I owe a lot to Dad. I owe him for my interest in politics. No matter how far I may have travelled to the left of the Liberal party, watching the Kennedy-Nixon debates with him nurtured my interest at a young age. I owe him wholly for my anxiety, my heart and lung issues, my temper, my need to always be early, and the fact that I always gravitated to drama-filled workplaces. But I also totally owe him for my appreciation of storytelling and of characters, my learned ability to hold my own with men on the other side of a negotiating table, and most of all for my ability to sometimes rise to the occasion and step up and speak out.. I owe him for a lot of my idealism and pretty much all my ability to be consumed by causes that many other people find unrealistic or hopeless. I owe him a lot for my sense of humour. He, himself, might have found this account funny – well, in his later more mellow years perhaps.
But when it comes to practicality, common sense and budgeting skills, I owe everything to Mom.
I hesitated on this one for a little because it is fairly personal about my family, specifically, my father and I, but I vetted this with some of them first, and it has gotten a good response. It only scratches the surface of stories by or about my father and in some ways it elaborates on things I only hinted at in the eulogy i wrote for his memorial in 2003.
I do recall our minister, James McNair, denouncing Haney (or was it Mission?) as the headquarters of Communism in BC.
Alex Patterson was the MP I recall for many years as I grew up. If I ever laid eyes on him, I have no recollection of it. I do recall being in church one Sunday during an election (1957? 1958?) when Rev. McNair asked those in attendance to vote for Patterson since he was a Christian.
An older cousin commented on this at dinner late that day.
I’m inclined to think we did not have megachurches in Chilliwack in those days. If memory serves, Patterson was the minister at the Nazarene Church, but I have been unable to find anything to back that up.
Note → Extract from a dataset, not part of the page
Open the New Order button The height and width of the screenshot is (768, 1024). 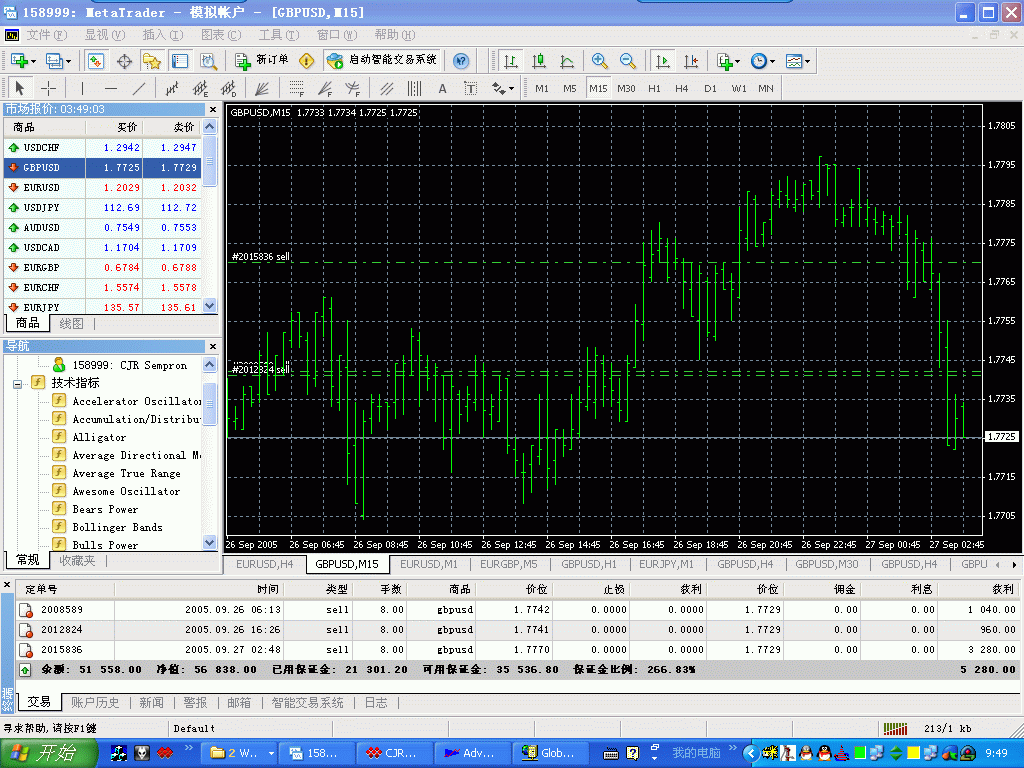click(262, 61)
Yes, it would have been either Haney or Mission, not Chilliwack or Abbotsford! I think there may have been a fairly left-wing Finnish community in Websters Corners – between Haney and Mission. There was a rumour, and as you would know, rumours are big in small towns, that when they announced at the high school that JFK had been shot, some kids from Websters Corner, who came from “Communist” homes cheered. I wasn’t at school that afternoon, so I don’t know. I think I heard that from adults, not kids at school. I was with Dad on my way to get new glasses in New Westminster when we heard about the assasination the radio (or just as we left). To say my Dad was upset would be an understatement.
Mega-church was an anachronism then. I am continuing to collect historical corrections. My Dad could have argued that he was also a Christian, United Church.
Thanks for this story. You have really showed how our love for our fathers gets mixed in with our understand of the reality of who they were. My father also ran for the NDP when Ed Broadbent was the leader. His wife showed me the leaflet they used. My mother told me she wanted to show up with a sign at All-Candidates meeting with a sign saying ‘This man left his wife and 4 children.” Luckily, as a loyal NDP member, she refrained from doing that.
Also, when we reach a certain age and we look back at how young ( and crazy in some cases) our parents were at the time. It helps us look from a different perspective.
A wonderful story. Being a little younger than Ken my first memory of politics in church was the minister’s horror at the possible election of a Catholic. Thanks Anne for taking the time to write this.